BYU has an image problem, but it doesn’t seem to know it. Or maybe it just doesn’t care.
On the university’s home page recently — as well as in the alumni email I got earlier this month — I read about a new study by professors Jason Carroll and Brian Willoughby that argues that waiting until marriage to have sex benefits couples later on. The study was published in the Journal of Family Psychology.
The study was probably legit. It was published in a reputable journal, and my experience as a student at BYU (for more years than I care to admit) was that professors genuinely try to do serious scholarly work.
But whatever the study actually included, the uber-popular news website Gawker discovered it and expressed suspicion over how the scientific research “hews so closely to the Mormon church’s position on sex before marriage.”
All organizations draw some flack from time to time, but the point Gawker makes is one worth taking seriously.

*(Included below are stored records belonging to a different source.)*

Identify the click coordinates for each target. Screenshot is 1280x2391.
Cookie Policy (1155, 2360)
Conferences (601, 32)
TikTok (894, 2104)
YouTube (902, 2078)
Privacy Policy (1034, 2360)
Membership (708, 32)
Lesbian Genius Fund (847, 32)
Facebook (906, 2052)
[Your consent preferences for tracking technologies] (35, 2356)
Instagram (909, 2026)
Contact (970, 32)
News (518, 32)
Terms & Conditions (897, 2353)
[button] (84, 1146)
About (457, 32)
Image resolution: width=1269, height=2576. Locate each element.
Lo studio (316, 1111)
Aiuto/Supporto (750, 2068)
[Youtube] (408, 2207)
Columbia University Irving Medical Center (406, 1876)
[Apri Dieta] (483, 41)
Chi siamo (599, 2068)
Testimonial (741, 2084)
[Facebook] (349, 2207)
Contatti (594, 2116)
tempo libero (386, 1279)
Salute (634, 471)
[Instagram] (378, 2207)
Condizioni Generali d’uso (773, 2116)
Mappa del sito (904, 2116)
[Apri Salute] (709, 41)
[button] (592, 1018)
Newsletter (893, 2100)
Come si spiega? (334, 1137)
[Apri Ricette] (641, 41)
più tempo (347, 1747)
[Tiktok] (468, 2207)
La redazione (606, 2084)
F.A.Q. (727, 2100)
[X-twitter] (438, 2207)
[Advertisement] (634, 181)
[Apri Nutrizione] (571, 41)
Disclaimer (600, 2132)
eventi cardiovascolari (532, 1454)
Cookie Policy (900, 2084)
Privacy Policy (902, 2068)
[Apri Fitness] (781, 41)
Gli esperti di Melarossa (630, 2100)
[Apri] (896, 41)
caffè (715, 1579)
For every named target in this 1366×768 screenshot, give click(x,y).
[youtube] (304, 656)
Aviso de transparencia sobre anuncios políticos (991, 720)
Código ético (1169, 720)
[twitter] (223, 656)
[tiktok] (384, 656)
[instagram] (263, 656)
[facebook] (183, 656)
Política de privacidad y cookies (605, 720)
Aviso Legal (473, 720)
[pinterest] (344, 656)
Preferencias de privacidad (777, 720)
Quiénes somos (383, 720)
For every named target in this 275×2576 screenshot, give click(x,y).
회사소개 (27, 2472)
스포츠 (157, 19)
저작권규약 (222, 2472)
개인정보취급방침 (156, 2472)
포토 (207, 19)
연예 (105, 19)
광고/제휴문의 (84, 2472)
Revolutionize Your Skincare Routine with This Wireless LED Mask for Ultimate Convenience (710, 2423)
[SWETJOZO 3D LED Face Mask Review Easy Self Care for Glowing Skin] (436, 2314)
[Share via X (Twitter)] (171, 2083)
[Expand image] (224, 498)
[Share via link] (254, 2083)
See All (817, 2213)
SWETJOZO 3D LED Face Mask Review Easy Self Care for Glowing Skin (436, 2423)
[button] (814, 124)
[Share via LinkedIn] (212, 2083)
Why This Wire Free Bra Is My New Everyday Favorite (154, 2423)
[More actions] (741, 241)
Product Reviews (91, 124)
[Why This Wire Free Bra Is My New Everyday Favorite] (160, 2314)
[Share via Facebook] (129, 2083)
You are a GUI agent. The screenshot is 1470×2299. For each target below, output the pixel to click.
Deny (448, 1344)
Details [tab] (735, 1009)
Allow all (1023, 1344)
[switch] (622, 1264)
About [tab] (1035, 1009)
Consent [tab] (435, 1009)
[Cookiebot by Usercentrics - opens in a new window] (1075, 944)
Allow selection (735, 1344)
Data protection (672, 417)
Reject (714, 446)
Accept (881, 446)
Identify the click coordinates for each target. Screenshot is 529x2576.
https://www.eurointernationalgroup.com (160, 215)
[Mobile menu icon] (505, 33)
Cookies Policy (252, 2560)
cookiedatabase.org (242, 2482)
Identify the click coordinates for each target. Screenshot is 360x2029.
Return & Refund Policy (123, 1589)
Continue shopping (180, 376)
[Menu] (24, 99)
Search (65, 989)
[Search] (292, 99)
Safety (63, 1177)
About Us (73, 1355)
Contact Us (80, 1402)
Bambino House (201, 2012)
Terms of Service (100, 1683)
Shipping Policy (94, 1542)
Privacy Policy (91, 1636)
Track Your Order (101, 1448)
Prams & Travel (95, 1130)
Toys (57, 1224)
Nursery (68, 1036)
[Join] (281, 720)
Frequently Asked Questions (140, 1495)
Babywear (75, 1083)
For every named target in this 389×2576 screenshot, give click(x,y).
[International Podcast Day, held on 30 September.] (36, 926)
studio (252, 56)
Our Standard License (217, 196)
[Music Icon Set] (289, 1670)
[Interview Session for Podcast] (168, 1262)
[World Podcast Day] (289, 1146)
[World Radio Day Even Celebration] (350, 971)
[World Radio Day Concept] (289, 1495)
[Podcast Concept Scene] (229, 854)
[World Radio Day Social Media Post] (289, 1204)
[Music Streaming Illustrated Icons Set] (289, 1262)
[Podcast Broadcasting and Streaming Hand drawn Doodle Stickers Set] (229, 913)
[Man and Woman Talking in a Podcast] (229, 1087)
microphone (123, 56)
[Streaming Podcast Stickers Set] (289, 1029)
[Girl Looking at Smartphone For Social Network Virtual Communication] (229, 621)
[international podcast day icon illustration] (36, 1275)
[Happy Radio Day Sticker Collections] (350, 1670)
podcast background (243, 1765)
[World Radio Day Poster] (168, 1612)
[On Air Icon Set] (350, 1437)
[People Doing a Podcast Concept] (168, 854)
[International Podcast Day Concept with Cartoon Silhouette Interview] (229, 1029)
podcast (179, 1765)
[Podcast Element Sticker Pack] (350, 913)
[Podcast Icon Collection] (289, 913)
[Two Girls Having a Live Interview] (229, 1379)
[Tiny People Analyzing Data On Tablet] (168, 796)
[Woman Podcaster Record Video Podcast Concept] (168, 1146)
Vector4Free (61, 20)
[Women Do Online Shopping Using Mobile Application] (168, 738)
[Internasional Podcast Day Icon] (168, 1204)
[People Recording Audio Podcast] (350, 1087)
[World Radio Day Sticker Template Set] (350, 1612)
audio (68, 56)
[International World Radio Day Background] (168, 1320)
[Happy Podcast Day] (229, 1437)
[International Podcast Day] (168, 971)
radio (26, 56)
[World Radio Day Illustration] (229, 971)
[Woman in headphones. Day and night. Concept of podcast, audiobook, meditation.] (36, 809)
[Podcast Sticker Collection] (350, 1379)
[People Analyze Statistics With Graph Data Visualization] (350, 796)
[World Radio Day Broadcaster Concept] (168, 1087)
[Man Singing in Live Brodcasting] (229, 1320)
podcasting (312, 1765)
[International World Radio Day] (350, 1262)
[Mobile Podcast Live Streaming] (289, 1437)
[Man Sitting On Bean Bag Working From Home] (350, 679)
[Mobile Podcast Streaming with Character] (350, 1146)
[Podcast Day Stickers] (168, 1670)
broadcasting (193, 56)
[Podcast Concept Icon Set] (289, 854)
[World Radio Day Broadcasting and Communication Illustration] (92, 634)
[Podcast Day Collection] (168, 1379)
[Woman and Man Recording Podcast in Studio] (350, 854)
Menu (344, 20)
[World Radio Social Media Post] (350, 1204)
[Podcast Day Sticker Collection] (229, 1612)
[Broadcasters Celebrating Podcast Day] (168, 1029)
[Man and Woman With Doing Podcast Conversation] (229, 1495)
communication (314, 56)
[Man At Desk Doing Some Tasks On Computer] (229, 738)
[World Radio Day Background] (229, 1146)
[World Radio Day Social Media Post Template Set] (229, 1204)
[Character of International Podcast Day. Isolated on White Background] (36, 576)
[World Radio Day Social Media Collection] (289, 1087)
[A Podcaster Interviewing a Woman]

After all, if BYU wants to be a top tier school, an example to other institutions, and a leader in the sciences, perception does matter. And Gawker, though not the biggest media portal out there, is a major news player. In reality, many more people have undoubtedly read the Gawker piece than have or will read the study itself.
Whether or not the professors behind the study were actually influenced by official LDS policy is beside the point. (As is the argument some in the LDS community might make that in this case science merely confirmed “truths” religion had already indentified.) The reality is that Gawker is right to be suspicious — after all scientists at BYU clearly have a conflict of interest when researching issues the LDS Church describes as “moral.”
And as in any situation, a conflict of interest doesn’t automatically preclude honest investigation, it just raises suspicions. Could the researchers have published contrary results if they had them? What role does the church take in BYU research? Do scientists at BYU feel pressure, either explicitly or implicitly, because they’re being funded by an organization that is openly partisan on some issues? In what ways does LDS culture and policy inform the methodology these professors used?
The questions could go on and on, but unfortunately BYU has been raising these kinds of suspicions for a long time. There are a lot of people out there that look at the LDS Church’s stance on gay marriage (and consequences some BYU professors have faced by supporting it), BYU’s lack of diversity, speakers the school invites (Dick Cheney, for example), the hegemony of the Republican Party in Utah, etc., and think that BYU couldn’t possibly produce objective research.
They look at the fact that BYU is currently censured by the American Association of University Professors for issues relating to academic freedom, and that the school has occasionally engaged in (multiple) firings of professors for publishing controversial research. When they see these things, some people see a school that is aberrantly restrictive for the scholarly world. In the end, if the Gawker article was the first time these suspicions were raised they could probably be ignored, but sadly this sort of thing comes up again and again.
As an alumnus of the school, I choose to believe that, despite these concerns, BYU can still produce valid research. I don’t think the school is a joke. And, in reality, true objectivity is a myth and all fields are rife with subtle conflicts of interest.
But if BYU’s level of perceived objectivity is significantly lower than that other institutions, its opportunity to do good in the world is diminished. It’s research is less influential. No one doubts the school’s ability to produce great athletes or MBAs, but in the sciences — and in my field, the humanities — politics, ideology, and associations matter.
None of this is to say that BYU needs to forfeit its values or give up research. But the school needs to recognize that its reputation isn’t perfect. When publishing research that seems to strongly tow the party line, BYU needs to be aware that it’s fighting an uphill battle to be taken seriously. The school needs to tackle that reality head on. Ignoring it won’t change anything, but acknowledgement might.